Acceptance is a funny thing.  When Beth was born, I didn't know what to expect and the books in my local library were old and should have been thrown out.  If I believed what they had to say, I might as well give up and put Beth in an institution.  But as you should know, I found better resources and learned a lot about what Down syndrome means.  I have much yet to learn, but I have made a fair distance down this path when Ezra was born.    

In 2 1/2 years, my expectations had grown way past what the books had to say!  So much  so, that when Ezra was born, all I could see was that he was a boy.  It was 10:00 at  night and it was dark in the car.  ; ]  Yep, he was born on the way to the hospital!   Anyway, when we made it into the light, I looked him over and it wasn't until I saw his feet and how his big toe was separated from his other toes, that I went back up to his eyes and saw that he too has Down syndrome.  I said it out loud.   I think the nurses were relieved that I already knew and no one had to "break it" to me.  Truly, when I discovered that he too has Down syndrome, it was just like discovering the color of his hair or the color of his eyes.  That's all it was to me!  Just a difference and not a burden.  I never felt the need to mourn the loss of the normal dreams for this child.  

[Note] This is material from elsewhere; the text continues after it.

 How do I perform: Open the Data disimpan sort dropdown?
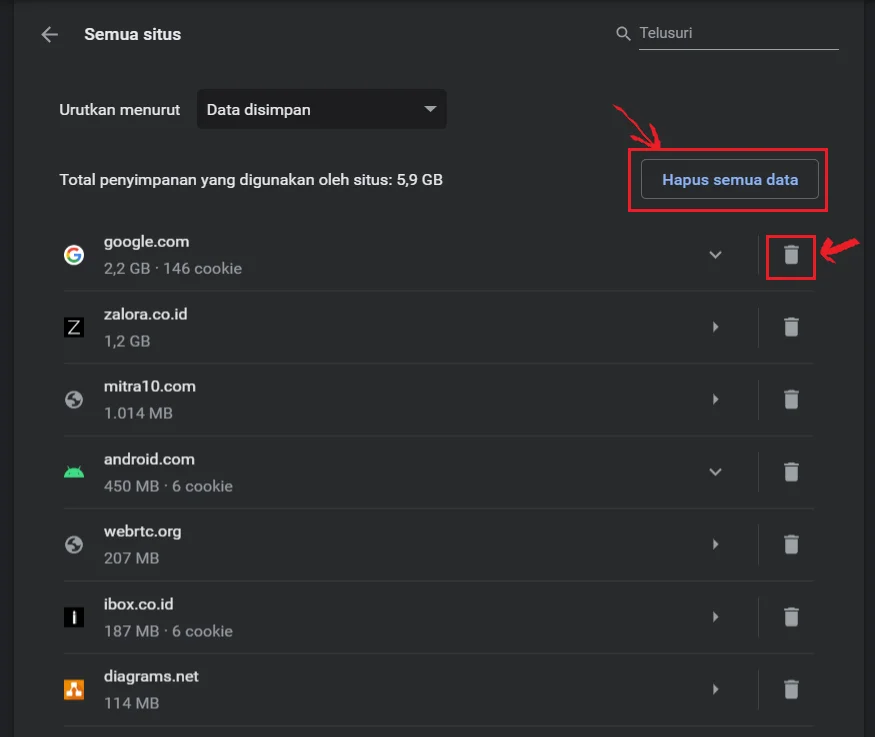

What does that mean?  It means that I accept whatever the future holds for him.  As any other of my children, I treat him according to his needs.  If his needs are more or greater or different, then that is how I treat him.  Sure it gets old and tiring  sometimes, but that's okay.  It gives me something to laugh about!  As with my other children, I just push for a little bit more and a little bit more advancement.  I don't go so far as the Einstein group.  I don't think I have anything to prove.  I don't have to have the smartest child with Down syndrome.  I am sad when others don't accept Beth and Ezra.  It's hard when they ask "stupid" questions and when my children are a curiosity, instead of just children.  If my grandchildren pass up Beth and Ezra, that will be a hard moment.  I don't know what Beth and Ezra's limits are, (we all have them) but we will find out together, or not...  I'm just not going to be the one who lowers the bar of expectation.  Sure, I am realistic!  We are taking smaller steps.  

Sometimes when I think about where did those statistics come from, about how far our children can grow and mature?  Not long ago, the life expectation was not very good.  Heart defects were not found or treated as often.  Hypothyroidism was not looked for and treated as well.  (That itself makes a huge difference!  Hypothyroidism is the leading cause of (please excuse the old wording...) Mental retardation.  Reflux is so common with children with Down syndrome.  Reflux can lead to pneumonia, as was Ezra's case.  Our children have better health care than previous generations!  This alone can lead to not only  greater life expectancies, but also greater abilities!  

So, is it possible to accept things as they are and yet also reach to something greater?   I think I can!  I think we all do or we wouldn't be here.  I'm sorry I went long.  It's a big and important subject!  

After reading about the Special Olympics swimming program, I wish we had one for Beth and  Ezra.  I can see the value in having someone who knows how to work with your child!   That's why I would like to do the horse therapy.  I want to see how someone else would unlock Beth's cooperation.  I have done swimming lessons with everyone else, why not Beth and Ezra?

Sorry for the essay!  I hope you are encouraged! 

Beth and Ezra like StarFall.com.  Beth can use the mouse and Ezra is fine just watching what Beth is doing.  They both copy what is being said and/or doing the signs for the words.  StarFall.com has many levels.